▶ _O que fazer_
Reescreva o trecho do texto sobre os atos de Bolsonaro e a oposição que se inicia com "Outro risco: se" e termina com "todo o país?", trocando "terceira onda" por "nova onda".

▶ _Texto_
▼
Bolsonaro se aproveita de responsabilidade da oposição e convoca comícios eleitorais
Foto: ANDRE BORGES / AFP
A retomada, depois da instalação da CPI da Covid, dos atos públicos semanais, organizados por apoiadores do presidente Jair Bolsonaro e com sua presença, instalou um impasse na oposição: como organizar manifestações em reação sem repetir as aglomerações e os maus exemplos dados pelos bolsonaristas em relação ao comportamento exigido pela pandemia?
O tema tem sido cada vez mais discutido entre movimentos sociais e políticos, partidos e segmentos da sociedade contrários ao presidente, que se incomodam com o fato de que a rejeição a Bolsonaro é amplamente majoritária na sociedade, mas o respeito ao distanciamento social acaba por impedir que isso fique evidente.
Esses grupos têm consultado especialistas da Ciência a respeito de como promover manifestações, para além dos tuitaços ou panelaços, cujo efeito já se dissipou, em sua avaliação, sem contribuir para a disseminação do coronavírus nem deseducar uma população já bastante confusa em relação a que comportamento adotar diante de uma pandemia que não dá sinais de arrefecer.
Em um fio no Twitter, a epidemiologista Denise Garrett, enumerou medidas para se organizar manifestações ao ar livre em segurança: usar boas máscaras (de preferência PFF2), evitar interagir com pessoas de fora do seu grupo, levar álcool em gel, evitar colocar a mão no rosto etc.
Quem já participou ou já cobriu manifestações sabe que é impossível proceder como esses especialistas recomendam. Alguma das regras será facilmente infringida, se não a maioria.
A imprensa, que tem sido crítica aos atos de Bolsonaro, será cobrada, com razão, pelos bolsonaristas, a adotar o mesmo tom nos protestos contra o presidente: verificar a existência de pessoas aglomeradas e sem máscara e noticiar isso.
Outro risco: se forem seguidas à risca, as regras para evitar aglomerações levarão à impressão, nas imagens, de manifestações vazias, o que pode reforçar o discurso bolsonarista de força do presidente na sociedade.
Por fim, sempre existe a possibilidade de confrontos entre grupos de opositores e apoiadores do presidente, o que coloca os defensores da Ciência no dilema: como defender a realização de atos que contrariam todas as recomendações dadas até aqui, ainda mais diante da iminência de uma terceira onda em todo o país?
▲
▶ _Informações fornecidas_
▼
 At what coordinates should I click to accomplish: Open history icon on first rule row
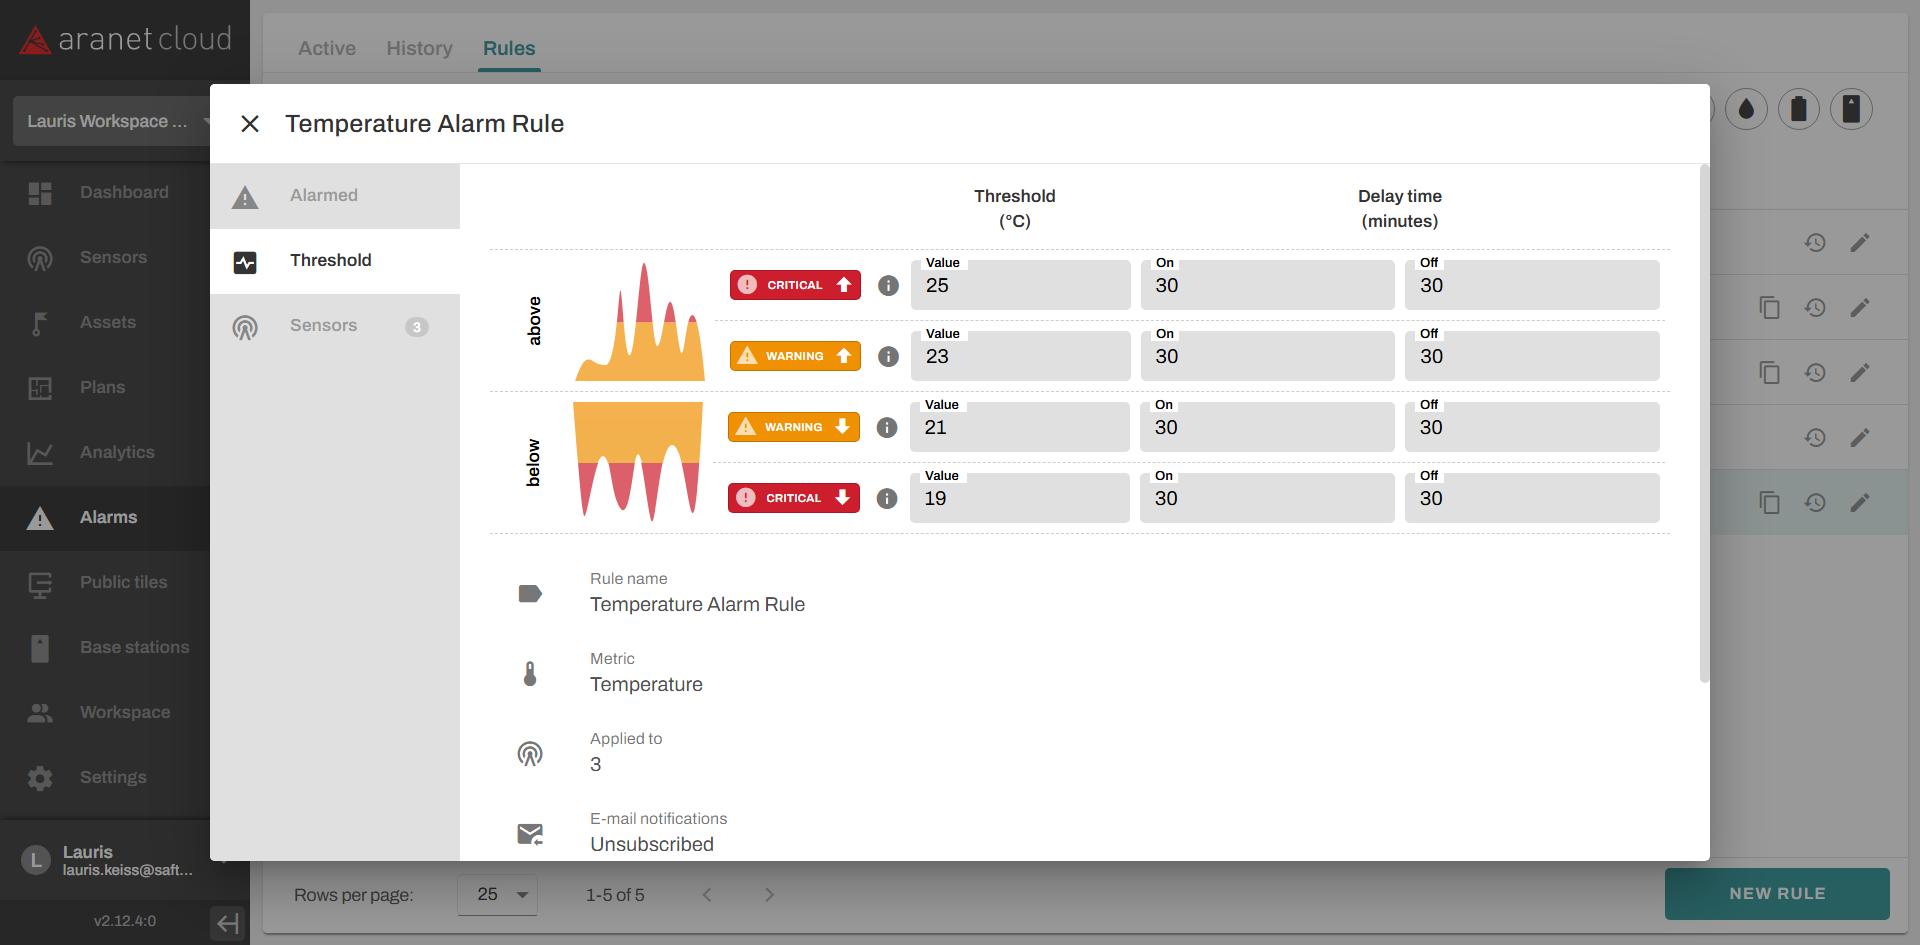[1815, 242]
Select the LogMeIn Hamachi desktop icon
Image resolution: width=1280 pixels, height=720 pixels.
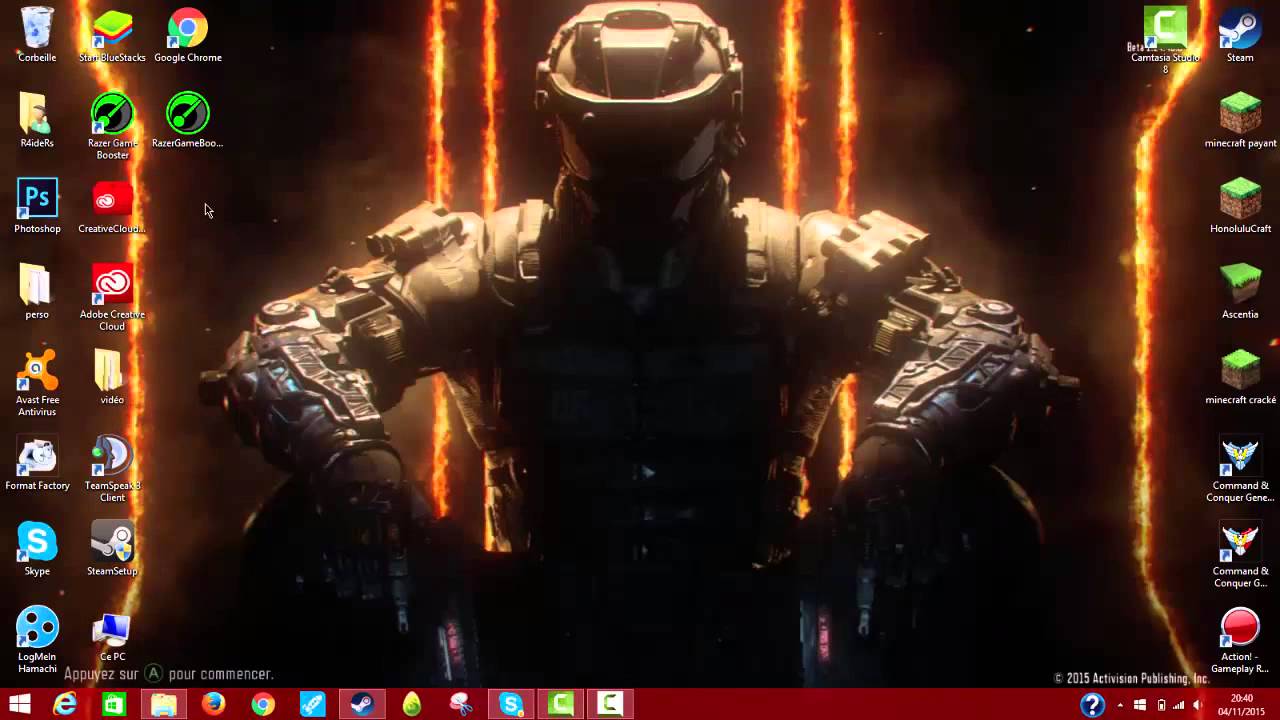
▲
▶ _Resposta do exercício_
Outro risco: se forem seguidas à risca, as regras para evitar aglomerações levarão à impressão, nas imagens, de manifestações vazias, o que pode reforçar o discurso bolsonarista de força do presidente na sociedade.
Por fim, sempre existe a possibilidade de confrontos entre grupos de opositores e apoiadores do presidente, o que coloca os defensores da Ciência no dilema: como defender a realização de atos que contrariam todas as recomendações dadas até aqui, ainda mais diante da iminência de uma nova onda em todo o país?